El día antes de la operación, el doctor me advirtió de esa posibilidad. Dependiendo de lo que encontraran al abrir, tal vez, y de manera provisional (un par de meses, puntualizó), tendrían que volver a practicar otra colostomía. Cómo en la primera operación, la enfermera levantó la sábana para verme el abdomen, yo ya había vivido ese momento, cerré los ojos, no iba a llorar. Fuera cual fuera la respuesta, en esta ocasión, no iba a llorar.
― No hay nada― me dedicó una sonrisa, la mía se hizo tan amplia que abarcó todo el rostro.― Te pondremos algo para el dolor y en un ratito te llevamos a la habitación. Ahora trata de dormir.

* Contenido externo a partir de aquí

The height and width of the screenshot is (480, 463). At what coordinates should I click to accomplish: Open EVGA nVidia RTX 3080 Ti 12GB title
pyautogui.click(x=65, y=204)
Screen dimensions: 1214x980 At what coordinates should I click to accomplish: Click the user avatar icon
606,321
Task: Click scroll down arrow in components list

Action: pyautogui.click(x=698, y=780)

Y dormí, y desperté, y volví a dormir. Así fueron pasando las horas. En los momentos de lucidez pensaba en la alegría de mi familia cuando les contara que por fin, me había librado de la bolsa, luego recordaba que probablemente el doctor ya se lo habría comunicado. Entonces me imaginaba ese instante en que levantando la aséptica bata del hospital, les mostraría la tripa totalmente cerrada, cubierta de cicatrices e inflamada, pero sin ningún órgano interno en el exterior. Y de nuevo me dormía y despertaba con dolor. No podía ver el reloj pero el tiempo se hacía largo, muy largo…
― ¿Te sigue doliendo?― asentía― ¿Mucho?
― Menos.
Y la enfermera, ajustaba el gotero y marchaba de nuevo hacía el control, que desde la situación de mi cama, era parcialmente visible.

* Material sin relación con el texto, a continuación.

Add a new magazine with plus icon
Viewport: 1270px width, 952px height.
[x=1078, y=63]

― Vamos a bajarte.― otra sonrisa, ¿suya, mía?
El traqueteo por los pasillos. Las charlas airadas de los celadores en una época de huelgas y reclamos ante el proceso de privatización. La puerta del ascensor que se abre. Y el triunfo en la mirada de los tuyos, que rodeando la cama, impiden el paso.
― Venga señores― dijo con humor― Todos a la habitación o me la llevo de nuevo.

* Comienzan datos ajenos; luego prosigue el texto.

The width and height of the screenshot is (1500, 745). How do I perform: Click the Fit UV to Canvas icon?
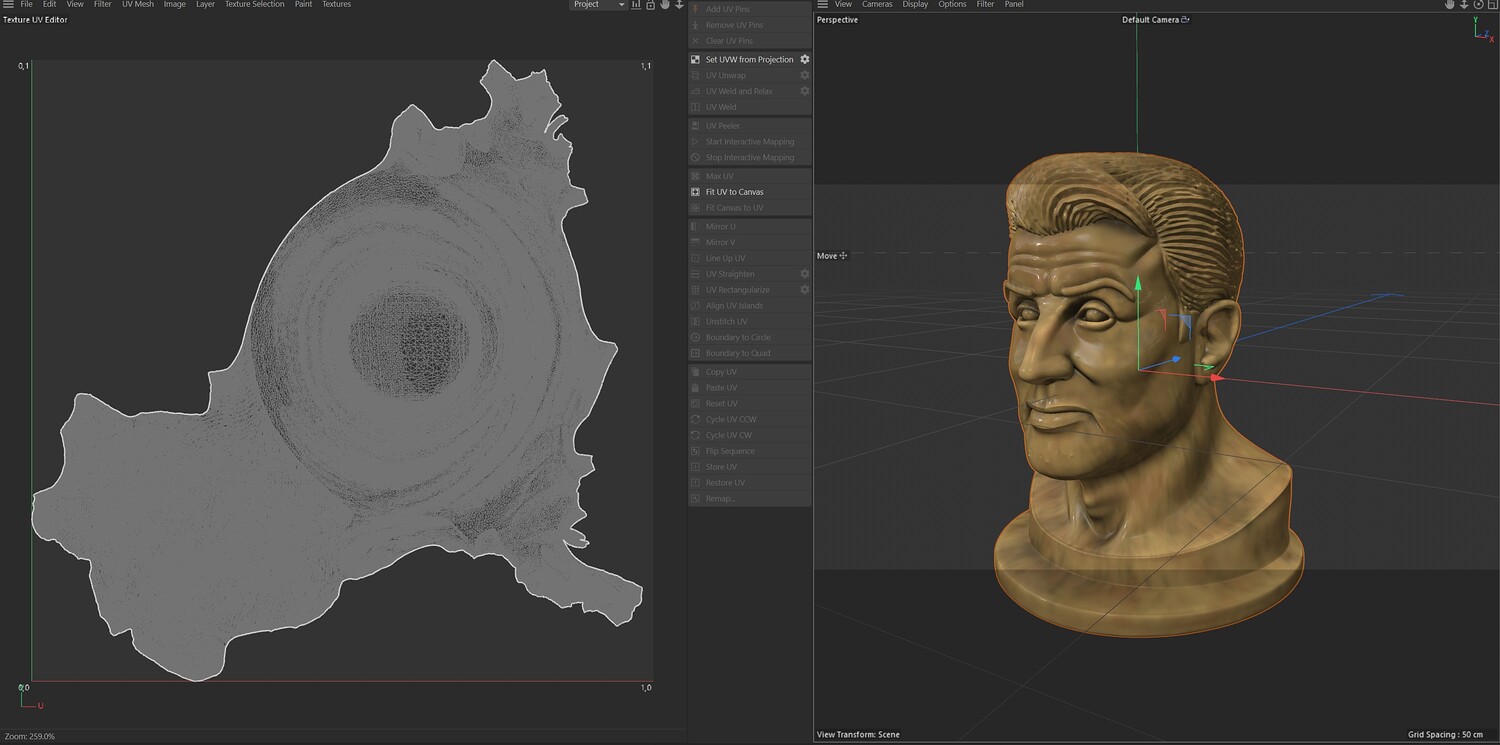695,192
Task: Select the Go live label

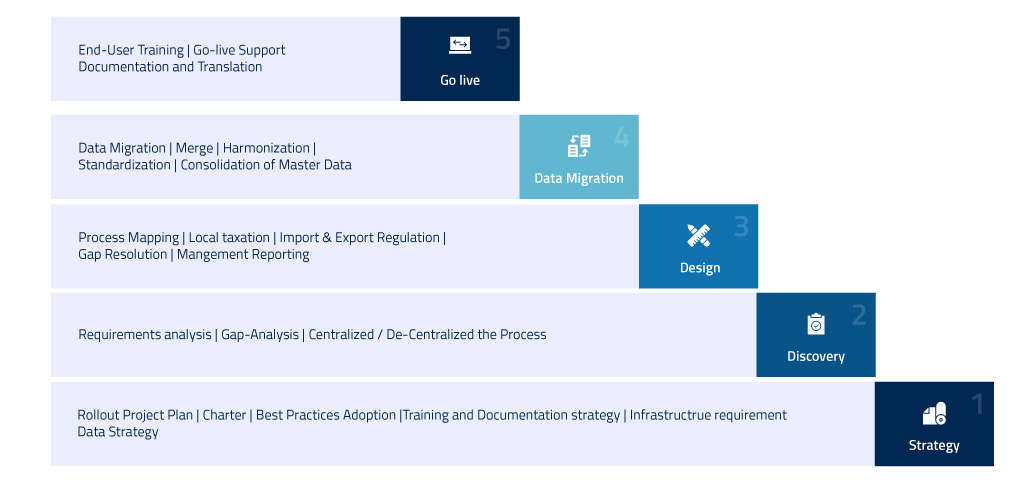Action: click(x=460, y=80)
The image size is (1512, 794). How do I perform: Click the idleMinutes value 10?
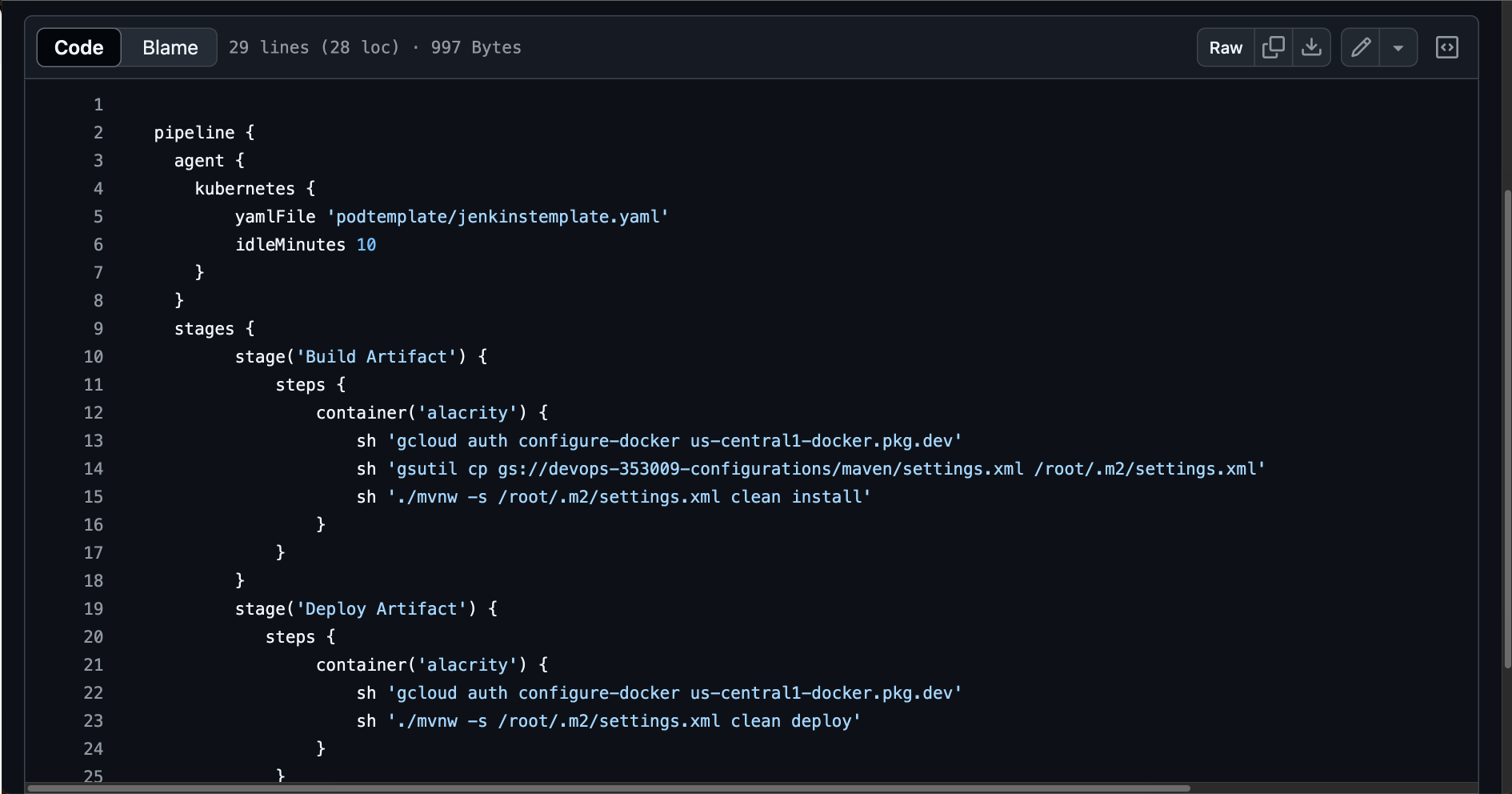pyautogui.click(x=366, y=244)
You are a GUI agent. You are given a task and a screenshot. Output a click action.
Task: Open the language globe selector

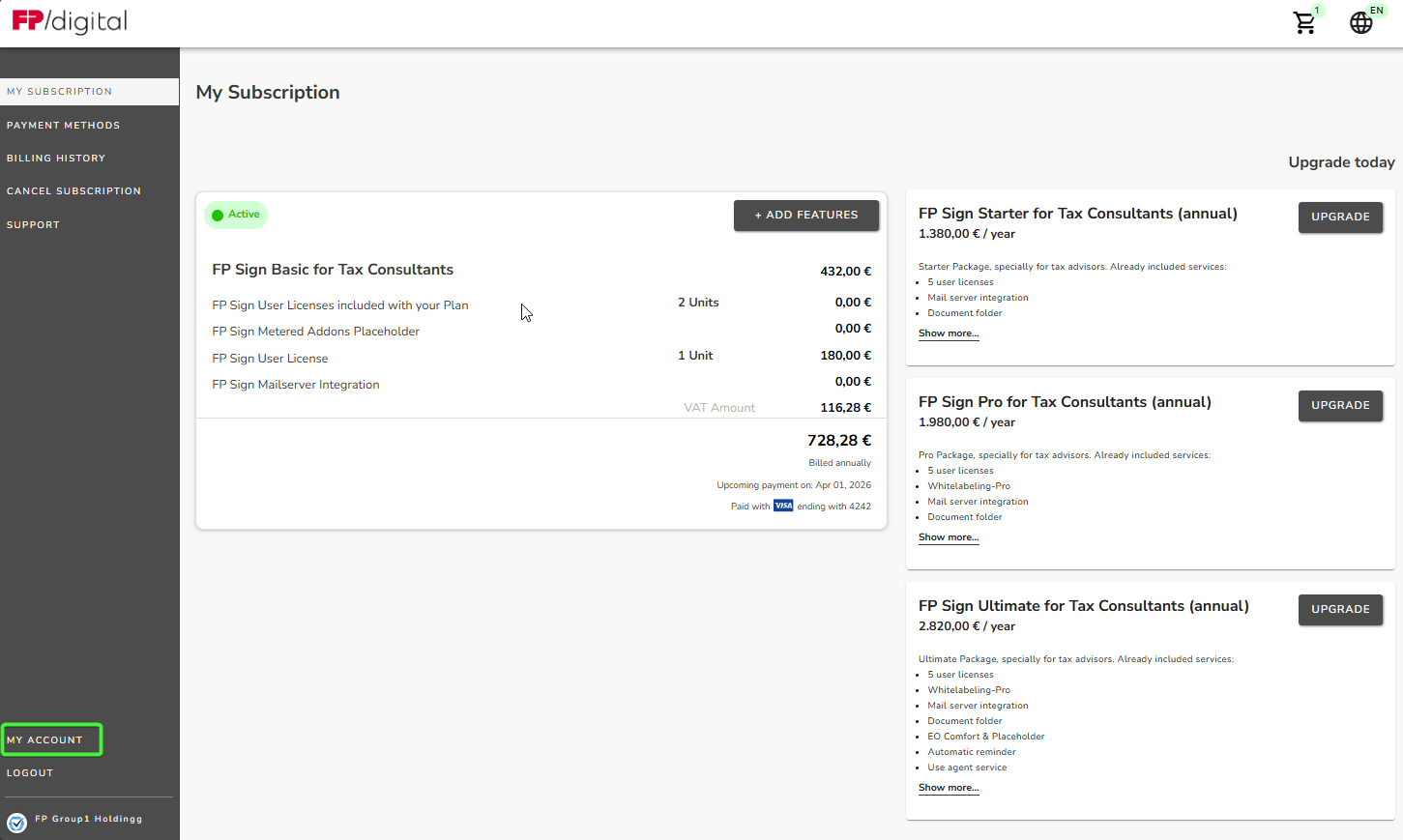tap(1360, 22)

Abrieron un pasillo a ambos lados. Él hombre de pijama amarillo me hizo un guiño mientras empujaba la cama hasta la habitación 428. En esa habitación había comenzado todo y en esa habitación tenía su final. Alfa y Omega, de una etapa, que me permitió descubrir que era más fuerte de lo que creía; que me empujo a dar el paso que durante casi veinte años temí dar; que me mostró que esa felicidad, por la que día a día luchaba (desde aquel fatídico día en que casi pierdo la vida) contribuía a la felicidad de todos los que me querían. Y que convertir un sueño, en realidad, sólo depende de mi.
No esperes a que la vida te ponga en una encrucijada para luchar por lo que más deseas. Quizás no tengas una segunda oportunidad.